Lawyers often ask whether it is permissible to advance money to a client against the client’s anticipated recovery in a lawsuit. As will be seen, the disciplinary rules (and the proposed OPRC) do not provide complete guidance on this question. Not surprisingly, the answer depends upon the circumstances.

The disciplinary rules prohibiting lawyers from acquiring a financial interest in a client’s matter have their origins in the common-law prohibitions against champerty and maintenance. Champerty was the investment, by purchase, in all or part of another’s claim. Maintenance was the provision of living and other expenses so that another person could carry on litigation. The prohibitions were designed to prevent plaintiffs from bringing suits they otherwise would not, thereby imposing burdens on the justice system and defendants, while enriching lawyers. If a lawyer acquired an interest in the outcome of a lawsuit, the risk was even greater: the lawyer’s representation of the client could be impaired if the lawyer was overly concerned with protecting his investment and, for instance, urged the client to accept an inadequate settlement. It is thus not surprising that the ban on champerty and maintenance by lawyers found its way into the disciplinary codes as a conflict rule aimed at ensuring the exercise of independent judgment.
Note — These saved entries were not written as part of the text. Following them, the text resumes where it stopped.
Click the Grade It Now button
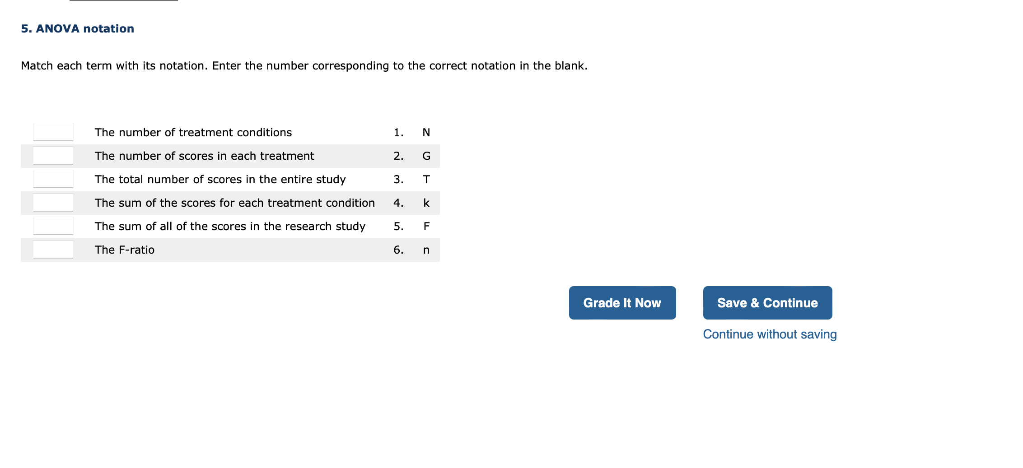 click(622, 302)
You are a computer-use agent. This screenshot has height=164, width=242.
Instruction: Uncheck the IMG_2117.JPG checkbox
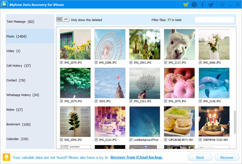[166, 63]
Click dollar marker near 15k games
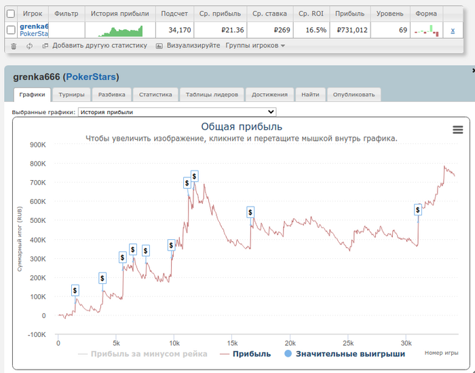 [250, 212]
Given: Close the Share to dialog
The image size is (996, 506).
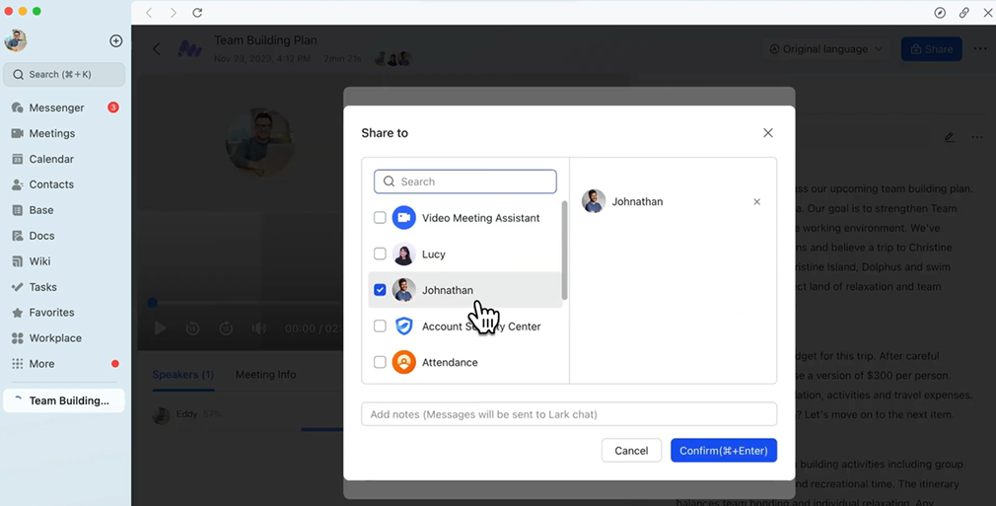Looking at the screenshot, I should (x=767, y=133).
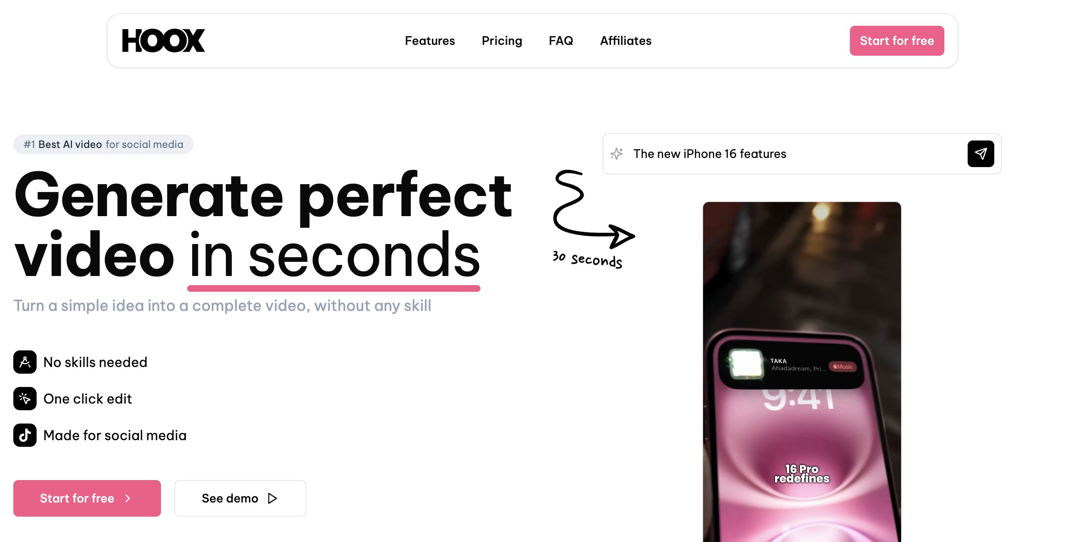
Task: Click the pink Start for free hero button
Action: point(87,498)
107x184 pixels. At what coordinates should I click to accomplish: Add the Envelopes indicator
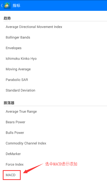tap(54, 48)
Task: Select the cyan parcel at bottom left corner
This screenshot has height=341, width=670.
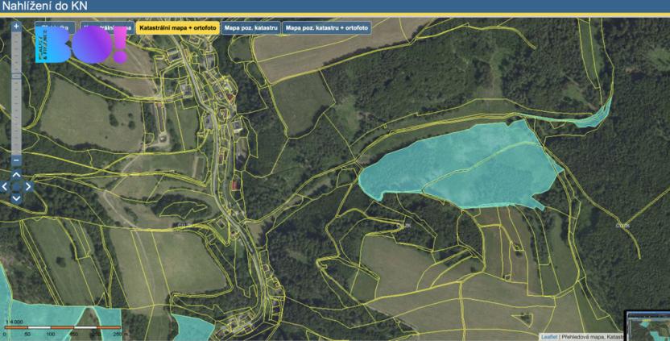Action: (5, 290)
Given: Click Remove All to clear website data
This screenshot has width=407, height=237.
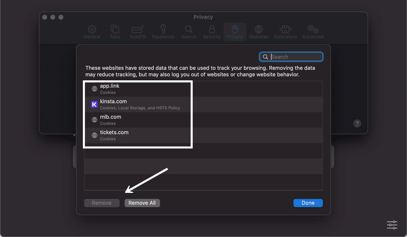Looking at the screenshot, I should pos(142,203).
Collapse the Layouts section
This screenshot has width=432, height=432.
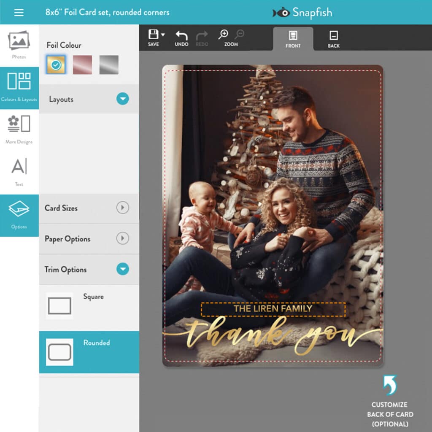[x=122, y=99]
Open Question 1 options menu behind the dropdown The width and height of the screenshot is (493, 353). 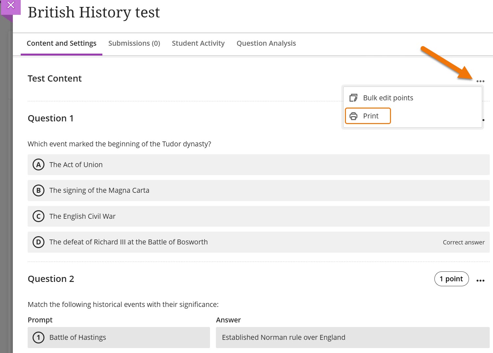[483, 120]
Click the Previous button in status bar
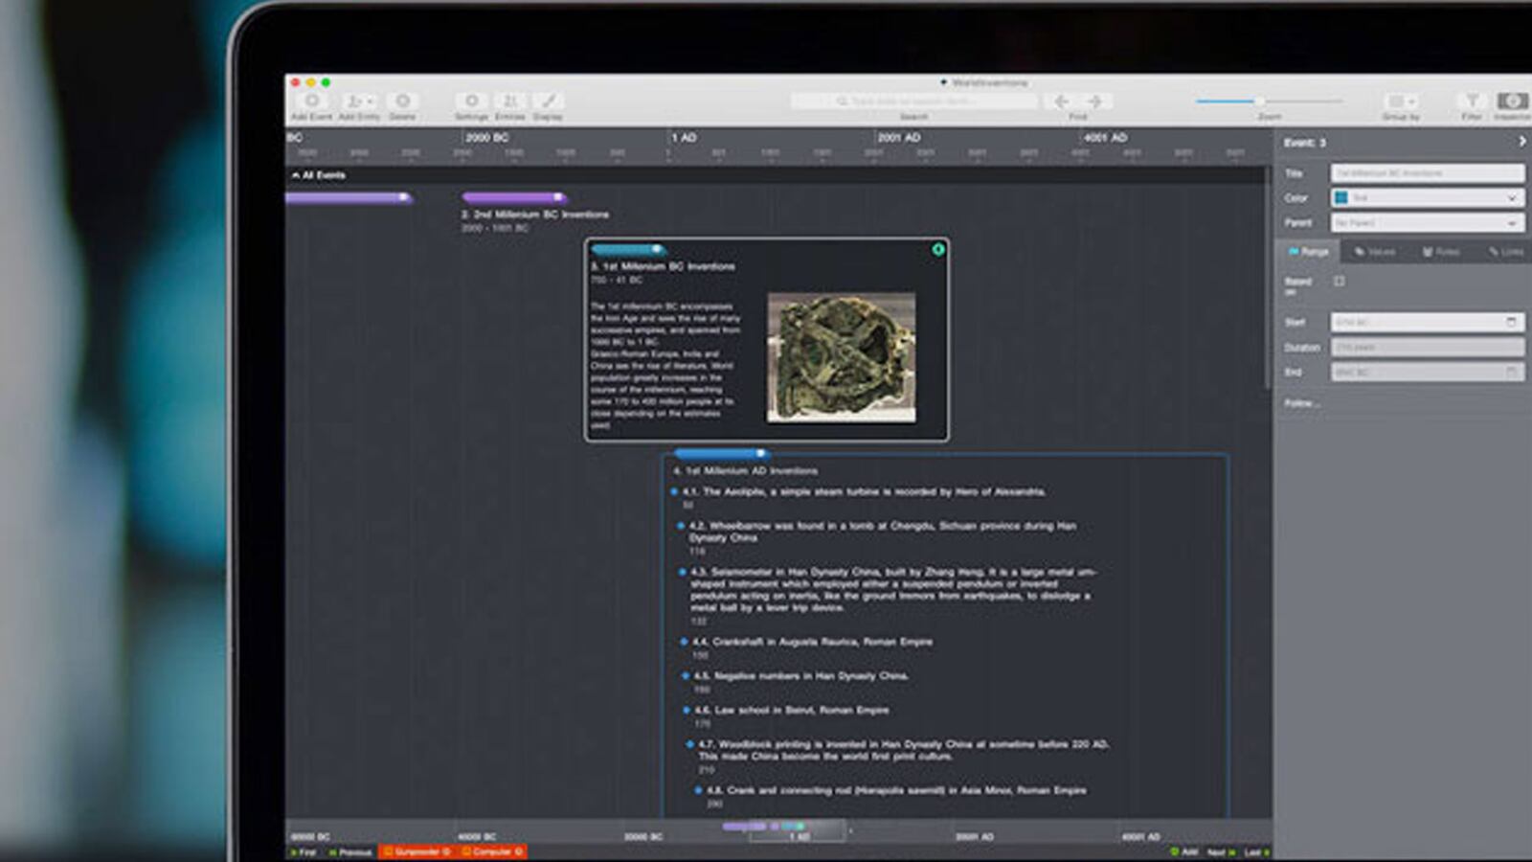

The prohibition against champerty by lawyers was carried forward into the ABA Model Code in DR 5-103(A) and later into ABA Model Rule 1.8(i), which forbid the acquisition of a financial interest in a cause of action or the subject matter of litigation. The rule has two specific exceptions: a lien to secure payment of fees and expenses, and a contingent fee agreement. Although each of these exceptions actually allows what the rule purports to prohibit — acquiring an interest in the client’s case — they are historically recognized and justified by the countervailing policy of encouraging lawyers to represent clients who cannot afford to prepay the costs of litigation. Moreover, each is subject to other regulations that protect the clients’ interests. Liens are governed by statute; contingent fees are limited by the provisions of DR 2-106.

The modern prohibition against "maintenance" was expressed in the Model Code in DR 5-103(B) and later in Model Rule 1.8(e), both of which prohibit a lawyer from advancing or guaranteeing financial assistance to a client. Here, too, the prohibition is not absolute. In recognition that indigent and even middle-class clients should not be required to forego claims because they cannot afford the costs of modern-day litigation and that an unqualified ban would be overly protective of defendants, lawyers are permitted to advance the expenses of litigation.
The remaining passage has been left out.